◆ Data provided:
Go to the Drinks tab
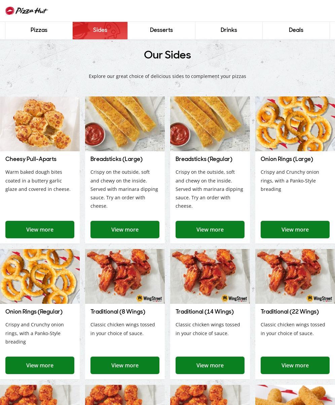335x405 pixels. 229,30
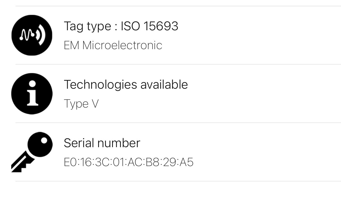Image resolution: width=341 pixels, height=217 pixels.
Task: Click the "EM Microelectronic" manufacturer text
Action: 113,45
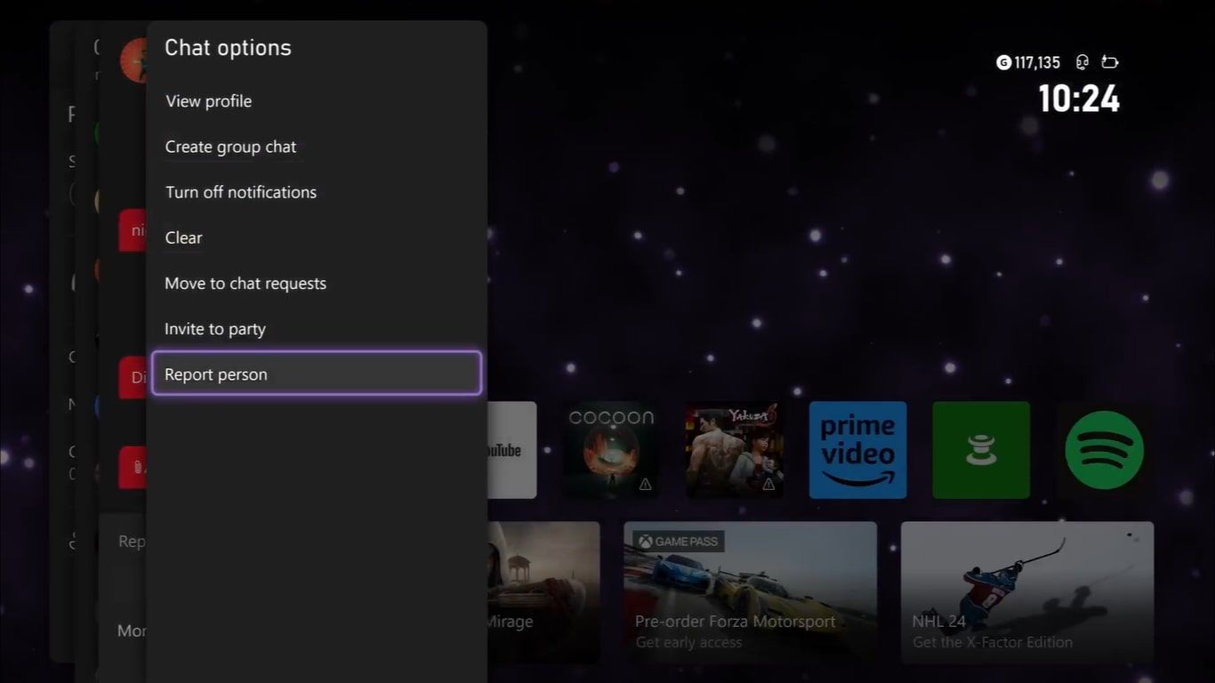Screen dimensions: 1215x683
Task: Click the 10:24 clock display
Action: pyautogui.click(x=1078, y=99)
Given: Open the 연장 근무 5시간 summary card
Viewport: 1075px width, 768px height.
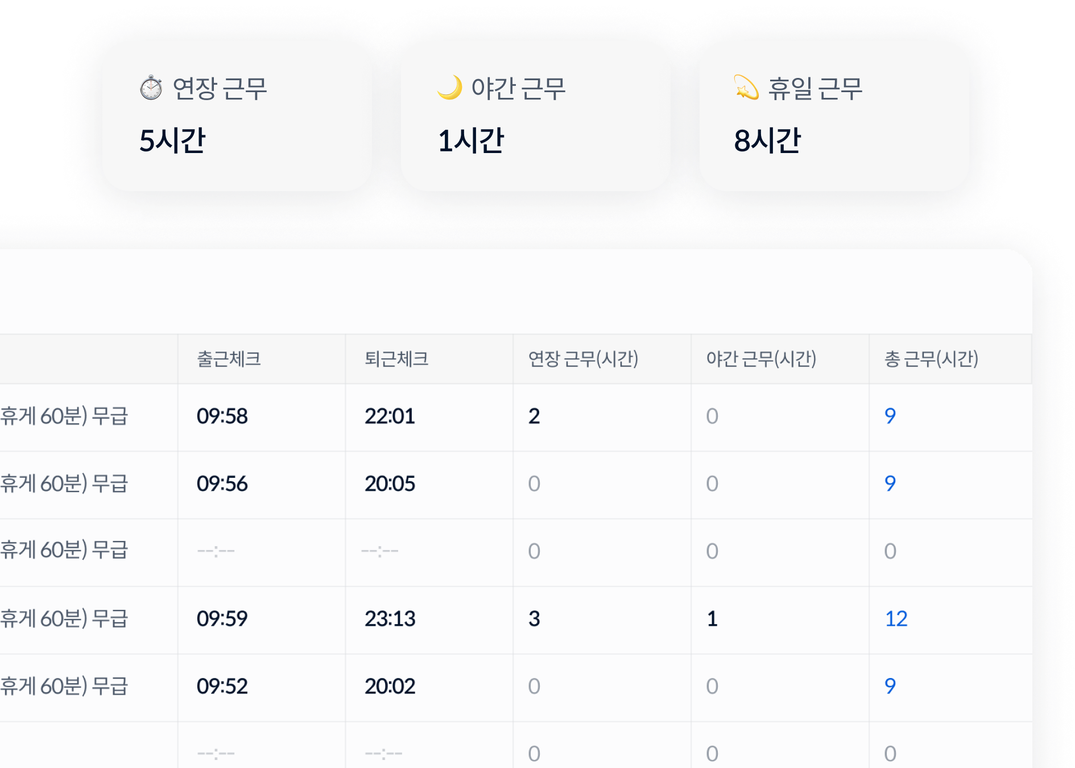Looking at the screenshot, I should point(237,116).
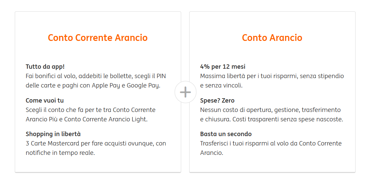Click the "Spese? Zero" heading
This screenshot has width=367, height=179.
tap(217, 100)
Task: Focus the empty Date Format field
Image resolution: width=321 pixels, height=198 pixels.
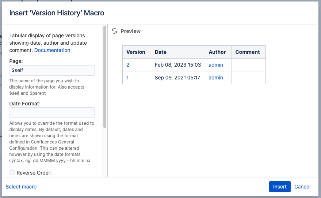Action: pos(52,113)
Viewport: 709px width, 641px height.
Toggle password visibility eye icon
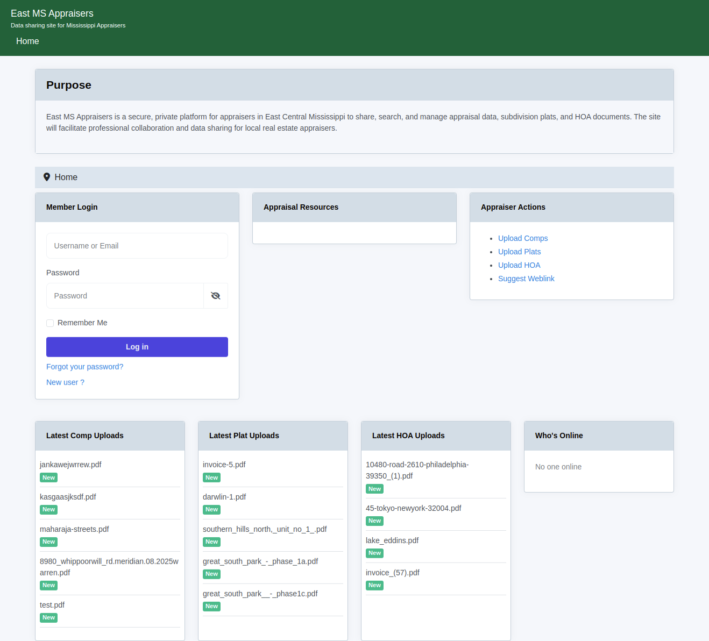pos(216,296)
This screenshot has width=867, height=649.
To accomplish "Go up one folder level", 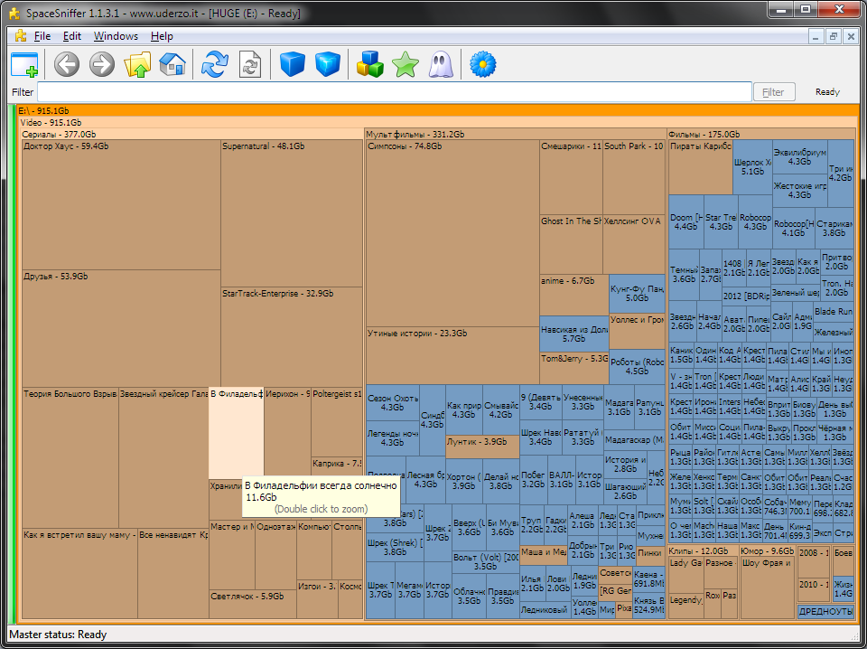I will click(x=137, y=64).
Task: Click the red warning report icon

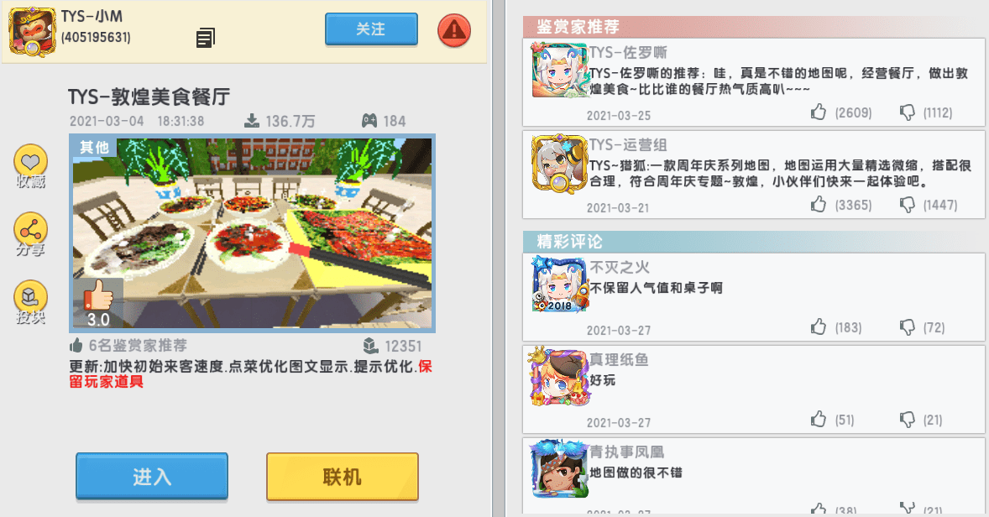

==

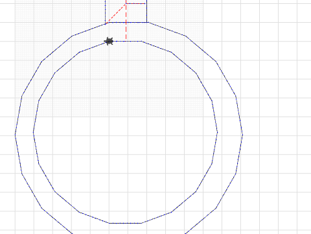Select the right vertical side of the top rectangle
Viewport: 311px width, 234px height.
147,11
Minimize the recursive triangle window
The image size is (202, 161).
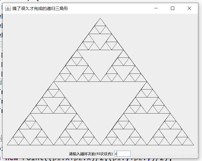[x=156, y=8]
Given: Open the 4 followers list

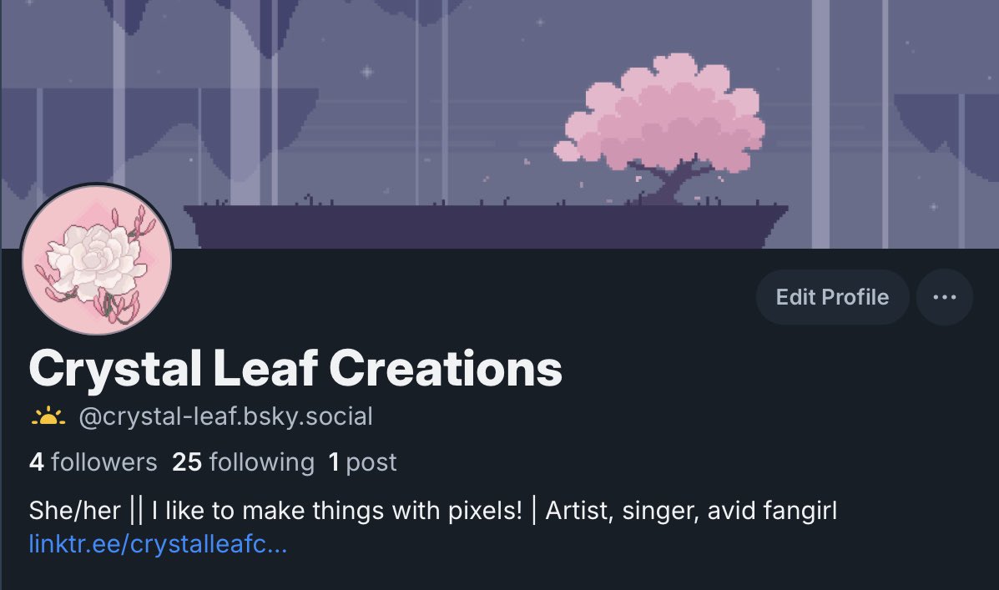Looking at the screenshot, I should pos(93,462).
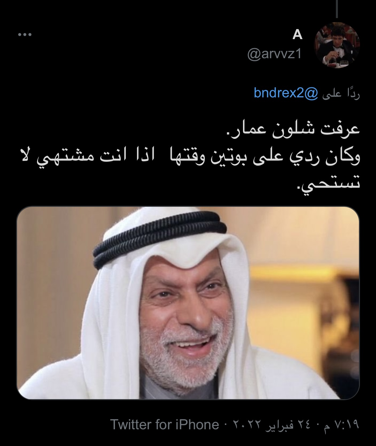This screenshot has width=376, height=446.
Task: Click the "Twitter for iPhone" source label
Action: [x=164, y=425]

* * *

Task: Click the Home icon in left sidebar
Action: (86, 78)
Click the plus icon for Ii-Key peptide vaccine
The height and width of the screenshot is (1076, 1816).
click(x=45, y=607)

◆ Requirement: Your output should be the lines above from the one that contains "Go to the Drinks tab" through the one that contains "Given: Open the 연장 근무 5시간 summary card", word for word, with pictures left out.

◆ Solution for this task:
Go to the Drinks tab
335x405 pixels. 229,30
Image resolution: width=341 pixels, height=217 pixels.
Task: Click the "EM Microelectronic" manufacturer text
Action: 113,45
Screen dimensions: 1215x683
Task: Click the 10:24 clock display
Action: pyautogui.click(x=1078, y=99)
Given: Open the 연장 근무 5시간 summary card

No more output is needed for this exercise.